Monday, October 12, 2015

Star-sighted

At risk of seeming starry-eyed ...

Life imitates art ... sorta
In my 2012 technothriller, Energized, an astronomer at the National Radio Astronomy Observatory (NRAO) appeals to NASA to stop work on solar-power satellites. Her concern: microwaved power from the satellites would interfere with radio telescopes. In a more mundane instance of life imitating art, NRAO recently appealed to the FCC to bar radio-controlled robotic lawnmowers. Again, the concern was over possible interference. And again imitating art, NRAO did not convince the FCC. See "iRobot's robotic lawn mower gets U.S. regulatory approval."

The darker, the better
Question: have you ever had the opportunity to observe a really dark sky? In the vicinity of any decent-sized population center -- and that doesn't mean only big cities -- man-made lighting washes out much of the wondrousness of the night sky. The night sky experienced way out in the country is a whole 'nother experience.

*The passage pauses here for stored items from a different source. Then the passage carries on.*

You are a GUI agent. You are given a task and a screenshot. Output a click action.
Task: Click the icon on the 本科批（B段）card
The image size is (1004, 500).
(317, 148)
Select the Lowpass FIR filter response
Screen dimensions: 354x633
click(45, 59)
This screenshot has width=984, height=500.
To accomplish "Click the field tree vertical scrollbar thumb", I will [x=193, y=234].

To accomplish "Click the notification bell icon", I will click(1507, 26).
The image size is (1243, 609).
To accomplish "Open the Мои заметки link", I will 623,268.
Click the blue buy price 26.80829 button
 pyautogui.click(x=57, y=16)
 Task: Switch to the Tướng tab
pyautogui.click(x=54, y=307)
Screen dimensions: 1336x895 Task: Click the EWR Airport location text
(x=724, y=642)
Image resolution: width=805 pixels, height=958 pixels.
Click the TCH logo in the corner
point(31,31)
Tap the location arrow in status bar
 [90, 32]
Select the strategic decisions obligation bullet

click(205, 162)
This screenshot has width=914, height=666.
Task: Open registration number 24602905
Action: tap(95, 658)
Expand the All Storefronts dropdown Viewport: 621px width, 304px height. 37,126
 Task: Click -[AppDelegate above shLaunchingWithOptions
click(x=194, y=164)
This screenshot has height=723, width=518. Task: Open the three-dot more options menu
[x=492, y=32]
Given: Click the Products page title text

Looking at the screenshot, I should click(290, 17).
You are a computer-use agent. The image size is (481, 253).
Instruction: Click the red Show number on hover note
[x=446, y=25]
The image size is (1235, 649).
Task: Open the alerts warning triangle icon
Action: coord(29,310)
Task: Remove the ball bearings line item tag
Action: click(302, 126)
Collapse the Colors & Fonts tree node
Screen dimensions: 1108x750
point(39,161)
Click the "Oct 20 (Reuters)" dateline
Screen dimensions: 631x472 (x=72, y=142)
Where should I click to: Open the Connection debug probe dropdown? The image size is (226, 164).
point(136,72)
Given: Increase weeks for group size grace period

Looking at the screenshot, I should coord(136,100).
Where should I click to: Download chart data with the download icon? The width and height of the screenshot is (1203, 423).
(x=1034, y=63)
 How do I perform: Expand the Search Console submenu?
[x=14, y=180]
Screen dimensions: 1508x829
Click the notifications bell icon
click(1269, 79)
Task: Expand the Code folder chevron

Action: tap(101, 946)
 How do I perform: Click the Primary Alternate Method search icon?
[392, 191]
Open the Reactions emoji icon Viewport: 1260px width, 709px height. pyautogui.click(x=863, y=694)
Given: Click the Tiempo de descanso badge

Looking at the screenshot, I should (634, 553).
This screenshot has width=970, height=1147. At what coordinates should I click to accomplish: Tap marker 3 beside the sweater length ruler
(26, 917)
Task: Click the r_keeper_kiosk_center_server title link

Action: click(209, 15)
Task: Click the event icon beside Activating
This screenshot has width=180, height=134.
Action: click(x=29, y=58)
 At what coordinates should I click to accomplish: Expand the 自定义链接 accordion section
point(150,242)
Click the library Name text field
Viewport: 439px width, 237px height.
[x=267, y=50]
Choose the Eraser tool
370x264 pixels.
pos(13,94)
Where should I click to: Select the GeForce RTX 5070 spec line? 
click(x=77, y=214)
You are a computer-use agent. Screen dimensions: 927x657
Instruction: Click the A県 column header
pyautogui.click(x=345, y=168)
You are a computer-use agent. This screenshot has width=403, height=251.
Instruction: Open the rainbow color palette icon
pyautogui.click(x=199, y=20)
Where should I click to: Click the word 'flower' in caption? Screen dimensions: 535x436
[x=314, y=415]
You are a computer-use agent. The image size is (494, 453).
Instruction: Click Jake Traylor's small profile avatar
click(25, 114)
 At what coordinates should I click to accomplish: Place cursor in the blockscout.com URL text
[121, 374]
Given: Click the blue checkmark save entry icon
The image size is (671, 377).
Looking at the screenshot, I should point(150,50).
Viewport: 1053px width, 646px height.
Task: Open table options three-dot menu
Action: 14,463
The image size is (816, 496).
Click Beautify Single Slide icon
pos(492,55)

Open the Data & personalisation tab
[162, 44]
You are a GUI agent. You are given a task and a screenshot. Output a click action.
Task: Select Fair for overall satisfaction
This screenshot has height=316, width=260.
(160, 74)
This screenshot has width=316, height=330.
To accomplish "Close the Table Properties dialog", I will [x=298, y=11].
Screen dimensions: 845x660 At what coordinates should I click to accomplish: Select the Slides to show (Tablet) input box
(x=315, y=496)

Years ago, a large expanse encompassing parts of Virginia, West Virginia, and Maryland was set aside as the National Radio Quiet Zone. Now "Chilean astronomical site becomes world’s first international dark sky sanctuary."

An emerging form of astronomy uses neutrinos. Those are electrically neutral, elementary subatomic particles that interact so weakly with other matter that if you shoot a stream of them at a light-year-thick wall of lead, half of them will pass through! Neutrinos, of course, were recently in the news, as "Neutrino scientists win Nobel Prize for Physics."

Fusion in the heart of the Sun is understood to produce an outpouring of neutrinos -- only when physicists looked for them, they found only 1/3 the quantity they expected. Solving that puzzle involved the discovery that neutrinos spontaneously change among their three types, and that property, in turn, required that neutrinos -- contrary to theory -- have nonzero (though very small) mass. Neat stuff!

Highly recommended
That very brief discussion doesn't begin to do the topic anywhere near full justice. For more about neutrinos (and the scientists who unlocked some of their secrets), I recommend Neutrino Hunters: The Thrilling Chase for a Ghostly Particle to Unlock the Secrets of the Universe, by Ray Jayawardhana. It's a fascinating and -- given the esoteric nature of the topic -- easy read.

What could be more star-oriented than the Museum of Science Fiction? Not much! So: I'll wrap up for today with a link to the 3Q15 report on progress getting the museum established. It can't hurt to have a new NASA grant.